今回の韓国経済の危機であらためて分かったことは、韓国自動車業界の年産能力が430万台にも達していたことである。ピークの国内販売は240万台で輸出は100万台だった。オーバーキャパシティーということはたやすい。しかし日本だって600万台の国内市場に1200万台の年産能力を持っていた時期がある。輸出依存型であるのは日韓とも同じ体質なのだ。

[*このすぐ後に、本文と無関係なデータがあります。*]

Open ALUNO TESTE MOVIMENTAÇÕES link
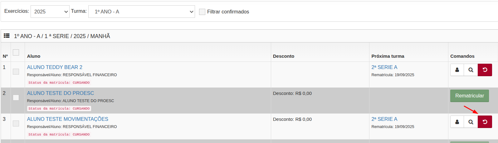Viewport: 498px width, 143px height. pyautogui.click(x=67, y=119)

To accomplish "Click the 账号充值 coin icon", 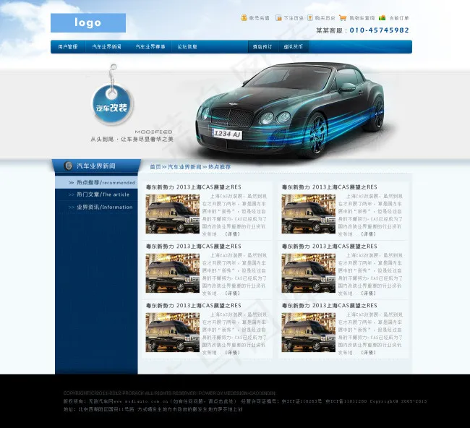I will (x=244, y=17).
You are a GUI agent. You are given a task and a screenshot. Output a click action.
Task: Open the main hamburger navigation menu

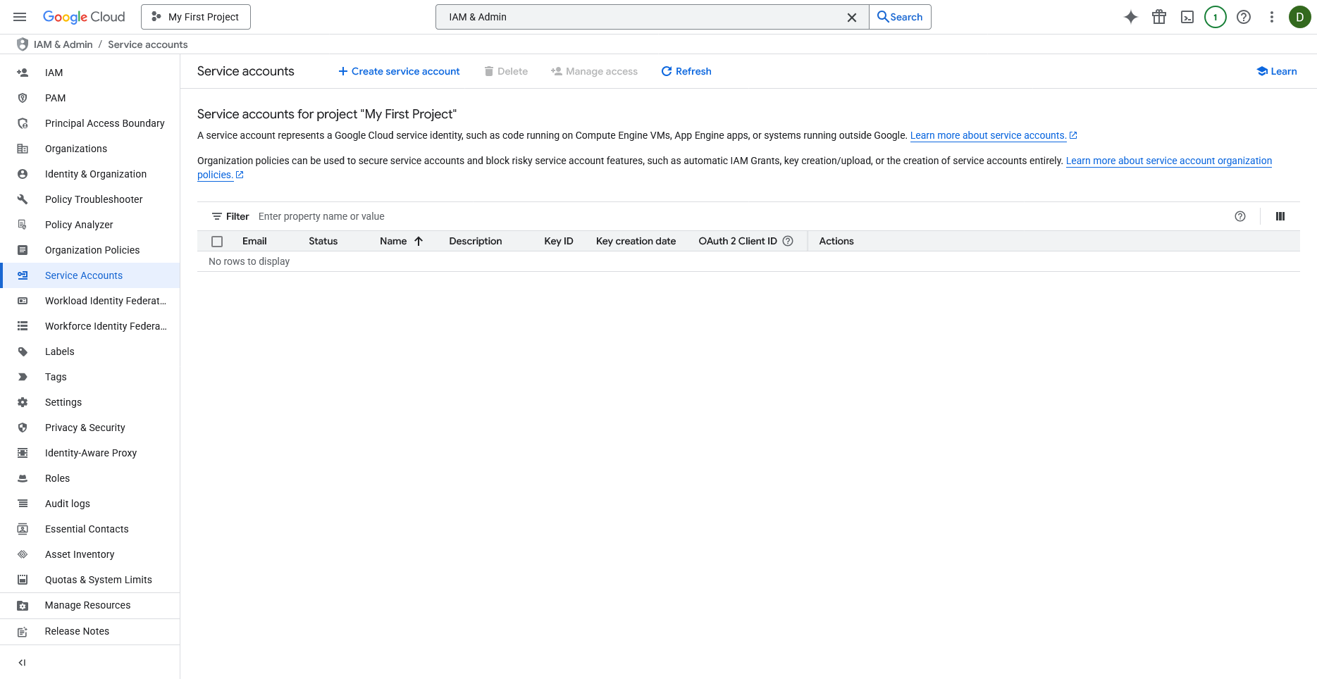click(x=20, y=17)
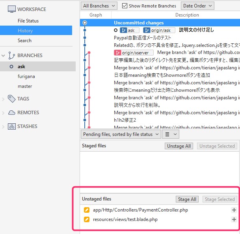Image resolution: width=240 pixels, height=234 pixels.
Task: Toggle the Show Remote Branches checkbox
Action: click(125, 6)
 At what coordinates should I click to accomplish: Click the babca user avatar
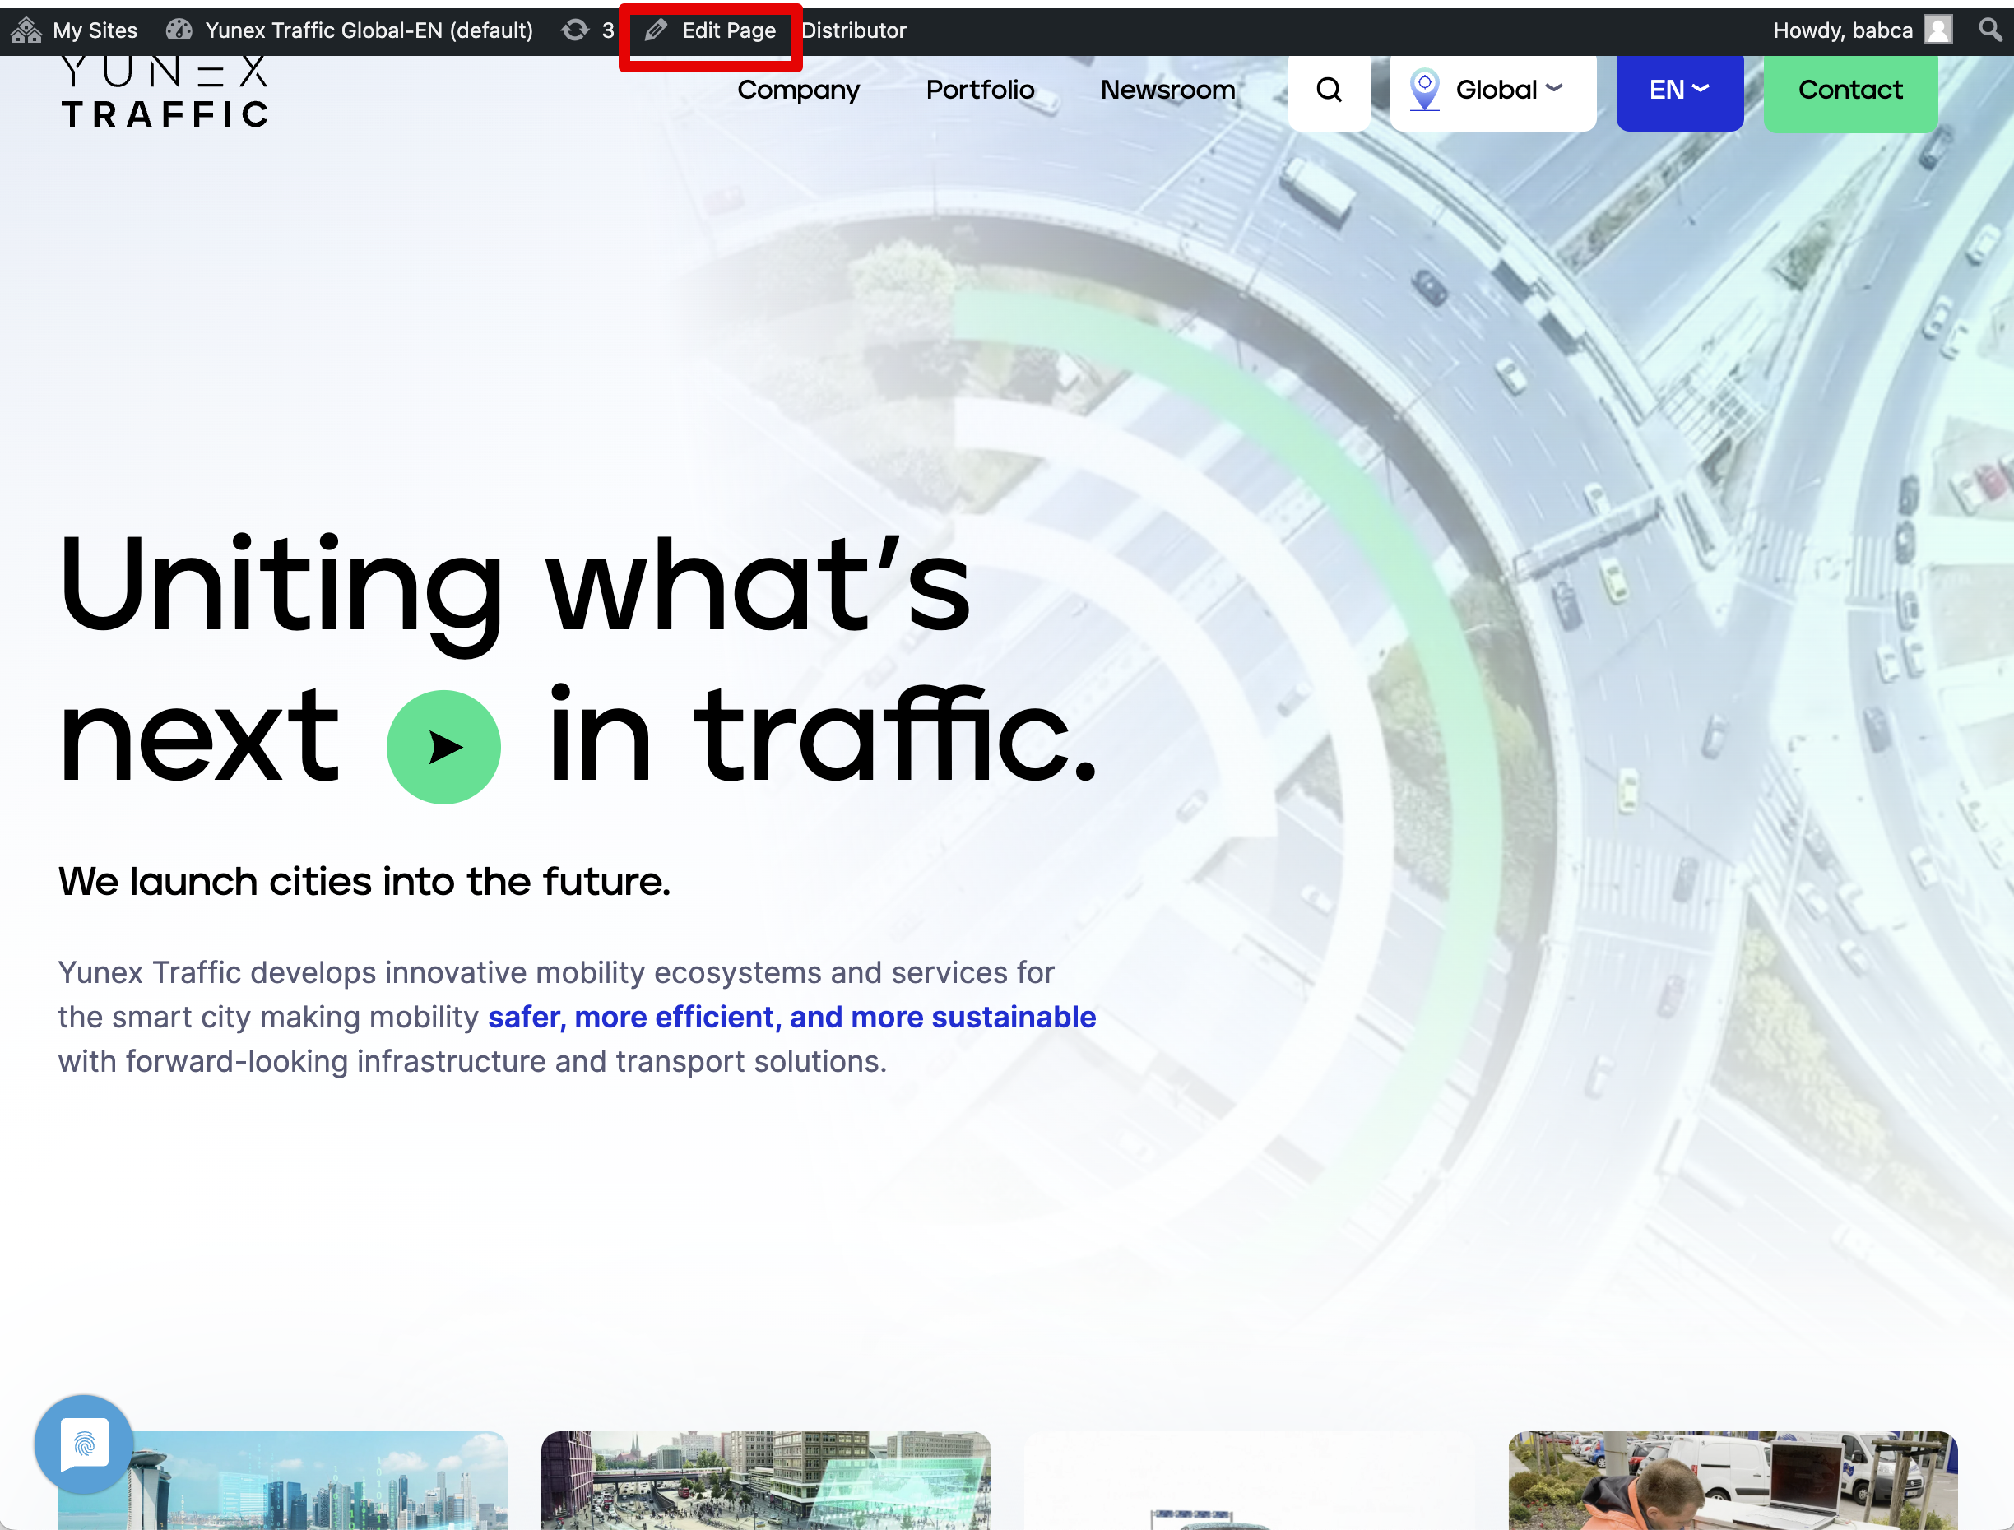click(1937, 30)

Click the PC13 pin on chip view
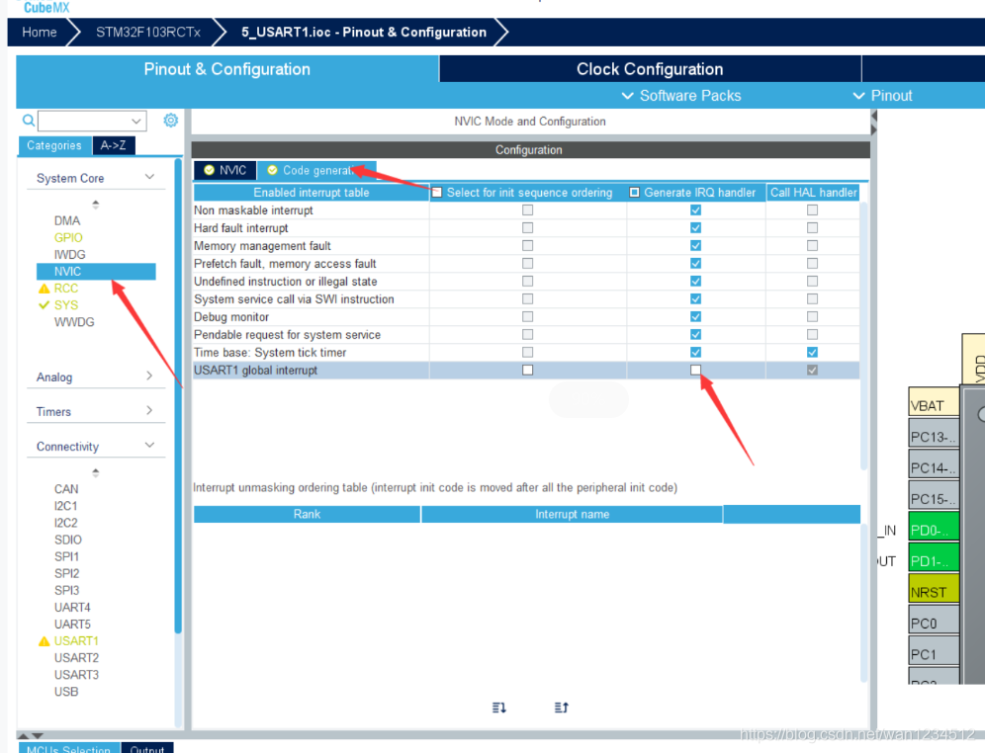coord(934,437)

韓国にとって自動車産業はもはや産業の柱だ。製造業の売上高の9.6%を占め、雇用の7.5%を占めるようになっている。経済危機以降、国内販売は半減したが、輸出はウオン安のため好調で、韓国自動車工業界は「今年の国内販売は120万台、輸出は150万台」と予想している。
●アメリカ資本の支配下に入る韓国自動車業界
日本の自動車業界が起亜自動車の帰趨に無関心でいられないのは、フォードの動向だ。フォードは起亜の筆頭株主で、社長を送り込んでいるマツダも株主上位に名を連ねている。財閥の再編中とはいえ韓国政府といえどもフォードの意向を無視した解決はありえないというのが通説だ。仮にフォードが現代をパートナーとして認知することになれば、極東にフォード-マツダ-現代-起亜という巨大グループが誕生する。
フォードが三星に肩入れをすれば、これがフォード-マツダ-三星-起亜となり、提携関係にある日産自動車は完全に用済みとなる可能性が高い。すでにゼネラル・モーターズは第二位の大宇自動車の株式の50%取得に乗り出しており、起亜が現代と三星のどちらかについても韓国自動車業界はアメリカ資本の支配下に入ることは間違いないようだ。